Getting hit time and time again with higher and higher water volumes should work in favor of winning permanent flood control, Moorhead Mayor Mark Voxland said.

“I think the corps, quite honestly, is getting tired of coming up here and building clay dikes and doing all the things they have to do to protect us,” said Voxland.

“I think we are looking to see what the Corps of Engineers’ study proposes; what shakes through in terms of their cost-benefit analysis,” said Vijay Sethi, Clay County administrator.

“If it ends up being the diversion, which it doesn’t look like right now, there are several issues from the county’s perspective that need to be addressed,” Sethi said.

They include lost tax revenues incurred by taking farmland out of production to build a flood control structure, cost, maintenance and location, said Clay County Commission Chairman Jerry Waller.

Some have questioned why, with more flooding occurring on the North Dakota side, is only Minnesota being considered for a diversion, Berndt said.

“I think that’s a fair question, and I think that deserves a fair shake,” he said. “That said, my expectation is that there’s going to be some real financial and technical complexities with that type of project on the North Dakota side.”

Any opportunities to include upstream water retention should be pursued as a component of the flood protection plan, said Berndt.

“While everybody is in favor of retention, I have yet to have anybody walk in my door and offer up their land for it,” he said.

On May 5, the governors of North Dakota and Minnesota, local, state and federal officials met with top leaders from the Corps of Engineers at the U.S. Capitol to discuss permanent flood control.

On May 27, Sen. Byron Dorgan, D-N.D., held a hearing of the U.S. Senate’s Energy and Water Appropriations subcommittee at the Fargodome.
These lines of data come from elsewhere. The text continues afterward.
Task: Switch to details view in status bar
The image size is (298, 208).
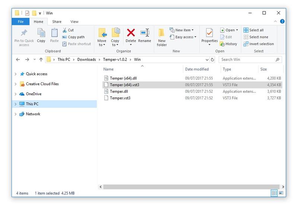Action: tap(275, 193)
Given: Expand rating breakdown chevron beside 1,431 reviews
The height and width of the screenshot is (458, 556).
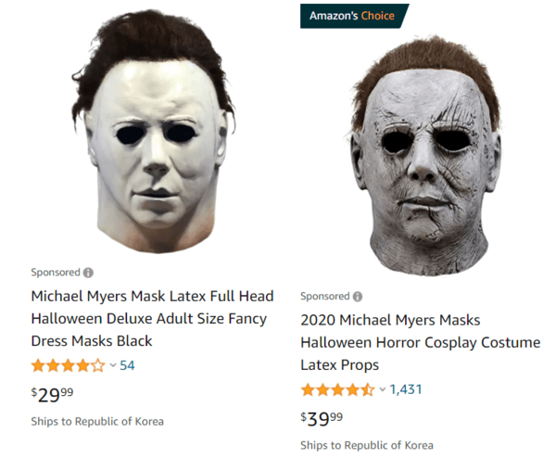Looking at the screenshot, I should (382, 389).
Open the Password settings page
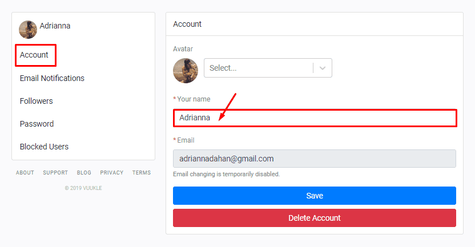 pyautogui.click(x=37, y=124)
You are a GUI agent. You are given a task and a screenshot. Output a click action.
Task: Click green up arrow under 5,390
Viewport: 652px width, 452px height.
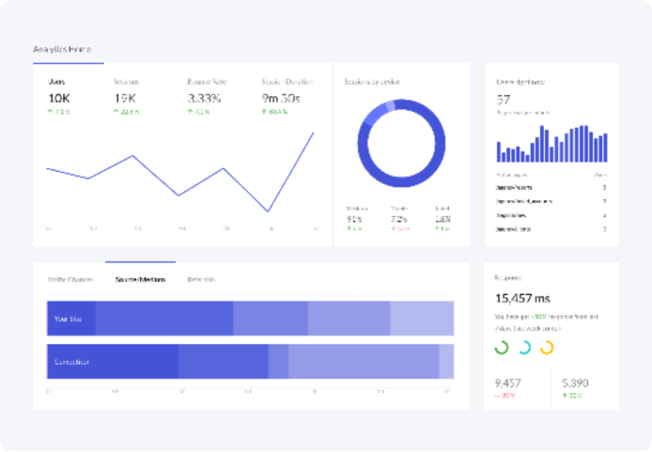[x=565, y=396]

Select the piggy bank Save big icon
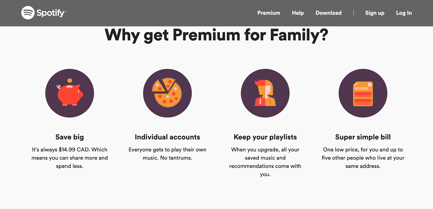(70, 93)
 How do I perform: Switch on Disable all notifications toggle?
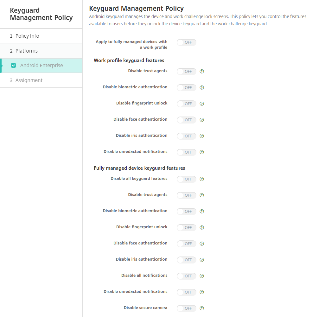pyautogui.click(x=187, y=276)
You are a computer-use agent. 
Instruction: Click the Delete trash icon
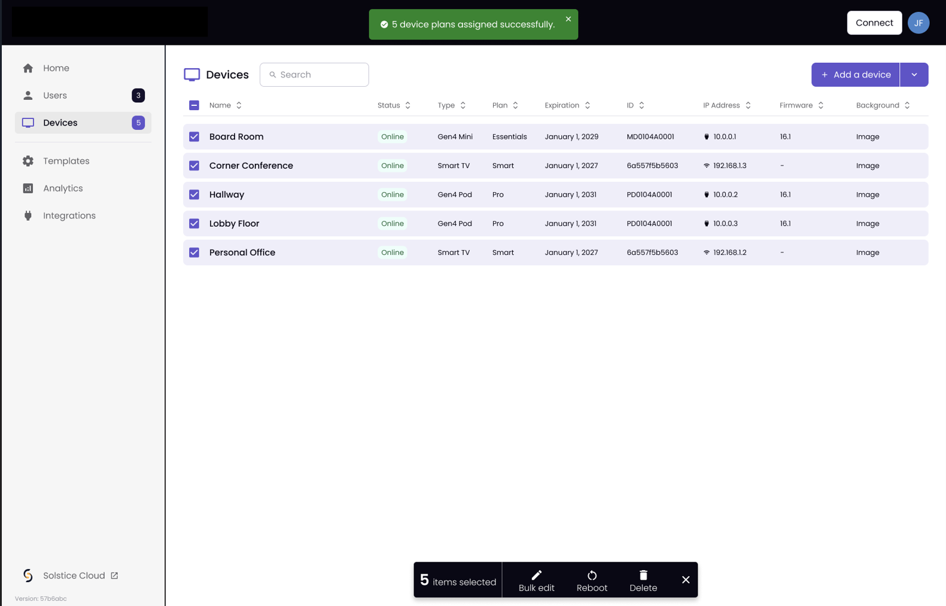point(643,575)
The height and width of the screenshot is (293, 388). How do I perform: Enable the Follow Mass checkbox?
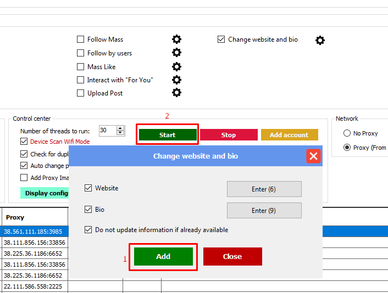click(x=81, y=40)
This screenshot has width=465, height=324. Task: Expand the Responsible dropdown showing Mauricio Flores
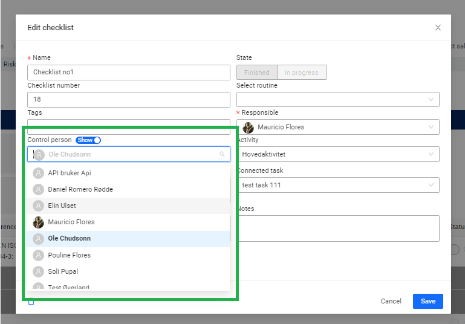337,127
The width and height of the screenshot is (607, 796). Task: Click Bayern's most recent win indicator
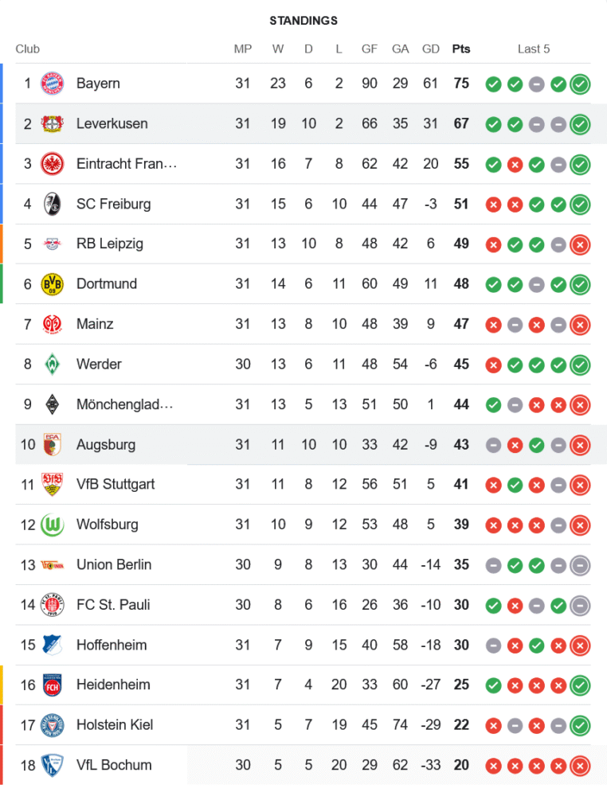point(580,84)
The hearing was held to document the need for Congress to fund permanent flood protection for the Fargo-Moorhead area and Red River basin.

“We have the best opportunity we’ve ever had to get any significant flood protection for our city,” said Walaker.

He would like to see the bar set high enough to protect Fargo-Moorhead from a 250-year flood, similar to what Grand Forks and East Grand Forks did following the 1997 flood.

“I think that should be our minimum,” said Walaker. “I think the city of Fargo and the city of Moorhead need to be protected up to 45 feet with 3 feet of freeboard.”

Walaker says he’s confident that the entities involved will resolve any differences and have permanent flood protection in place in 12 years or less.

Voxland would like to see the project finished in less time.

“Ideally, I’d like to see it sooner, but I’m not sure, given the cost in dollars and the way the federal process works, if that’s even possible,” he said.

Walaker said his biggest concern is complacency. “Right now we have people in the communities willing to support us. But time changes that,” he said.

Keeping the public – residents, businesses, colleges – involved and informed will be very important, Voxland said.

“It’s going to be critical, because at some point tough decisions are going to be made,” he said.

“Whatever those answers are is going to affect a lot of people. And not doing anything is going to affect a lot of people,” said Voxland. “So we have to keep citizens involved at every step.”

Berndt says he’s optimistic that a permanent flood protection plan will be approved.

“I just think it’s too important for anybody to not keep pushing on it until it is built,” he said.

“If we lose this time and we don’t get permanent flood protection, I can’t imagine we will ever get it done without losing the (flood) battle,” Walaker said.